| Your assignment |
Lines from the line with "Given: Click the article" to the line with "Task: Open the Rows per page dropdown" in the entries below, and only those, must be output exactly, with both ends included.

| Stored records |
=== Section Start ===

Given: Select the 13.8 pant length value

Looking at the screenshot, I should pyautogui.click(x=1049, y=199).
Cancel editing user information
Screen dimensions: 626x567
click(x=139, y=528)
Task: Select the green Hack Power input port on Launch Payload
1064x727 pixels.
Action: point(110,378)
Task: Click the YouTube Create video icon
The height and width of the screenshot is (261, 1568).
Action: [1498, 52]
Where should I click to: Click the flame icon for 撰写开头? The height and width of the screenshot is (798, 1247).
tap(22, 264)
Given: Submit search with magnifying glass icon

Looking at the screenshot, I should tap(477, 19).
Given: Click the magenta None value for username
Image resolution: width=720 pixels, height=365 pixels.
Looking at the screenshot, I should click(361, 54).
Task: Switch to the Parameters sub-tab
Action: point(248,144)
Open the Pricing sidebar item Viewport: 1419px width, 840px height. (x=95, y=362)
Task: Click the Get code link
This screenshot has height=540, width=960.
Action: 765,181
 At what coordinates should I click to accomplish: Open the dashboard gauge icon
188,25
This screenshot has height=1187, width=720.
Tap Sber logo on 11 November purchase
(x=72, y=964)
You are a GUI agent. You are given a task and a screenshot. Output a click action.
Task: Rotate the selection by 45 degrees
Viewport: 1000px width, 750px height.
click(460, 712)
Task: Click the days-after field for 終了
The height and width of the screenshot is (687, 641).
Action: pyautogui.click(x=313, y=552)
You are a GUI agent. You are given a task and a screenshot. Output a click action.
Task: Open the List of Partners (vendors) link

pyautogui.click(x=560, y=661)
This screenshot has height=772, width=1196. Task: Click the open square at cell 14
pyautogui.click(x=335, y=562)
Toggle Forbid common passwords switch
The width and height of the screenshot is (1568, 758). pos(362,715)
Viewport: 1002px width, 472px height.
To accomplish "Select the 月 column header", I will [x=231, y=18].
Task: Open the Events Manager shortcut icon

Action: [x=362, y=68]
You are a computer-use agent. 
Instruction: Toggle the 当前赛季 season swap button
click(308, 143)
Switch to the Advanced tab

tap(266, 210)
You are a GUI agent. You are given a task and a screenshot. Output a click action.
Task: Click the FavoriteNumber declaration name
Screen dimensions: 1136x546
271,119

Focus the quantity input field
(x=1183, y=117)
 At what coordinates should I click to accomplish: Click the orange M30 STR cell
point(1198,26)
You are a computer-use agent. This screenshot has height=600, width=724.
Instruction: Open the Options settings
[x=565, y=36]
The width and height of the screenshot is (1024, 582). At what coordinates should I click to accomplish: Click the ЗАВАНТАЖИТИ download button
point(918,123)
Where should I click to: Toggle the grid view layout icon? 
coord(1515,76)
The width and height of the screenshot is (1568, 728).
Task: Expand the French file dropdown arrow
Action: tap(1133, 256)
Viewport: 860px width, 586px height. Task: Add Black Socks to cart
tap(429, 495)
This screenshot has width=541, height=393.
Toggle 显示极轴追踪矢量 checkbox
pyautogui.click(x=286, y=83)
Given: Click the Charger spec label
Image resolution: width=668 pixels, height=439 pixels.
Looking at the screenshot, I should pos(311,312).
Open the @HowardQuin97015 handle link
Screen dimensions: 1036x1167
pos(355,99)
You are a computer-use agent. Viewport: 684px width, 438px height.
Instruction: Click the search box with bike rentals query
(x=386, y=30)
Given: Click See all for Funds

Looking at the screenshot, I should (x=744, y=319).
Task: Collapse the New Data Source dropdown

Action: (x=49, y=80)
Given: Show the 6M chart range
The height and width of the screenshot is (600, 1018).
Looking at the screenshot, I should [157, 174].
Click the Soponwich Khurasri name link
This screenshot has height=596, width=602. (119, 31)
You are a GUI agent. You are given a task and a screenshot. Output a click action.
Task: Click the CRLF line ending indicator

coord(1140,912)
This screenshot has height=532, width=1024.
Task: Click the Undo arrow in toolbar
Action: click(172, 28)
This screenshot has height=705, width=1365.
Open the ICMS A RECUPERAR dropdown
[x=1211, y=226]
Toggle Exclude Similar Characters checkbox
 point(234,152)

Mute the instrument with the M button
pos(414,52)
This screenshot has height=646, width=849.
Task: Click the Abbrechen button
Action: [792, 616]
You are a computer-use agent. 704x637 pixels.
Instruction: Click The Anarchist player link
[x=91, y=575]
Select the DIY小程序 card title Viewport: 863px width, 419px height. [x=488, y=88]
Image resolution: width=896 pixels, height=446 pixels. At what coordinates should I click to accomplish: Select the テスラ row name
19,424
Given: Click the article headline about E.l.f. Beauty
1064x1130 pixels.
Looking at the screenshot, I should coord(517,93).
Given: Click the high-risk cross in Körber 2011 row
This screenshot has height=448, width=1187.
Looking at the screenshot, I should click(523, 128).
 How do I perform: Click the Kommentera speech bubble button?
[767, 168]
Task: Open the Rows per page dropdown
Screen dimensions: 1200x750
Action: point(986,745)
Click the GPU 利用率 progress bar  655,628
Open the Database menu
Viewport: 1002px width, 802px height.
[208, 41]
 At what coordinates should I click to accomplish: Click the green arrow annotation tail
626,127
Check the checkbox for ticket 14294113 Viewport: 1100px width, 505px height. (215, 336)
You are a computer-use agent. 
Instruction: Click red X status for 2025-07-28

=== Section End ===

| The answer |
Given: Click the article headline about E.l.f. Beauty
1064x1130 pixels.
Looking at the screenshot, I should coord(517,93).
Given: Click the high-risk cross in Körber 2011 row
This screenshot has height=448, width=1187.
Looking at the screenshot, I should click(523, 128).
 How do I perform: Click the Kommentera speech bubble button?
[767, 168]
Task: Open the Rows per page dropdown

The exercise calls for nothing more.